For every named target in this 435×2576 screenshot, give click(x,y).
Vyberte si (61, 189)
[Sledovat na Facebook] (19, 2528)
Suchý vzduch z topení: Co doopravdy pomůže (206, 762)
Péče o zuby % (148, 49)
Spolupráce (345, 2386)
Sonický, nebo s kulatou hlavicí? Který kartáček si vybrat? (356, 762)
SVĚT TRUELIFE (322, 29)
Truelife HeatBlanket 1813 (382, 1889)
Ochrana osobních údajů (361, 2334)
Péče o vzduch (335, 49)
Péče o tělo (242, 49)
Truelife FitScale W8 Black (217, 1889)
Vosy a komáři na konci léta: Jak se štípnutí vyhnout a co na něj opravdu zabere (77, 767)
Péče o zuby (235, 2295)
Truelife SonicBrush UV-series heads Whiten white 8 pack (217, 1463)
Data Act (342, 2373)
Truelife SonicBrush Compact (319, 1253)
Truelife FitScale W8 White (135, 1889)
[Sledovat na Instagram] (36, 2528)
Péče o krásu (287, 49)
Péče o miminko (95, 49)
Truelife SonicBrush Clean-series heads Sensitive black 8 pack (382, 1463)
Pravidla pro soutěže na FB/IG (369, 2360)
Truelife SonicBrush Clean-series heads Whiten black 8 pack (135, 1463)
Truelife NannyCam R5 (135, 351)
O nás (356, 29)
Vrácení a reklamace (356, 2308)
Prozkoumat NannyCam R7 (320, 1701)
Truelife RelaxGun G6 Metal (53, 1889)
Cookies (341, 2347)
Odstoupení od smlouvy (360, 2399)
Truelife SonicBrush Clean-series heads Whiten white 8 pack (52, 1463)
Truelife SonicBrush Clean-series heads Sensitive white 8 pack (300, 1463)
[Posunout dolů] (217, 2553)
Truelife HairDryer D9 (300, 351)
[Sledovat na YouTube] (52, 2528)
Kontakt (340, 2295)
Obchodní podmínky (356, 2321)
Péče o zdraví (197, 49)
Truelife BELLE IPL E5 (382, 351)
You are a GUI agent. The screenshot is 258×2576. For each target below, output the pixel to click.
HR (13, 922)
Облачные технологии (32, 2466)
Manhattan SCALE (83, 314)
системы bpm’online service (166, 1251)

^^^^^^^^^^^^^^^^

PROBLEM STATEMENT -
Look above for the line that contains "Vosy a komáři". Starting there, transcribe every line exactly until you have copied the line that contains "Truelife BELLE IPL E5 (382, 351)".

COMPLETED TASK -
Vosy a komáři na konci léta: Jak se štípnutí vyhnout a co na něj opravdu zabere (77, 767)
Péče o zuby (235, 2295)
Truelife SonicBrush UV-series heads Whiten white 8 pack (217, 1463)
Data Act (342, 2373)
Truelife SonicBrush Compact (319, 1253)
Truelife FitScale W8 White (135, 1889)
[Sledovat na Instagram] (36, 2528)
Péče o krásu (287, 49)
Péče o miminko (95, 49)
Truelife SonicBrush Clean-series heads Sensitive black 8 pack (382, 1463)
Pravidla pro soutěže na FB/IG (369, 2360)
Truelife SonicBrush Clean-series heads Whiten black 8 pack (135, 1463)
Truelife NannyCam R5 (135, 351)
O nás (356, 29)
Vrácení a reklamace (356, 2308)
Prozkoumat NannyCam R7 (320, 1701)
Truelife RelaxGun G6 Metal (53, 1889)
Cookies (341, 2347)
Odstoupení od smlouvy (360, 2399)
Truelife SonicBrush Clean-series heads Whiten white 8 pack (52, 1463)
Truelife SonicBrush Clean-series heads Sensitive white 8 pack (300, 1463)
[Posunout dolů] (217, 2553)
Truelife HairDryer D9 (300, 351)
[Sledovat na YouTube] (52, 2528)
Kontakt (340, 2295)
Obchodní podmínky (356, 2321)
Péče o zdraví (197, 49)
Truelife BELLE IPL E5 (382, 351)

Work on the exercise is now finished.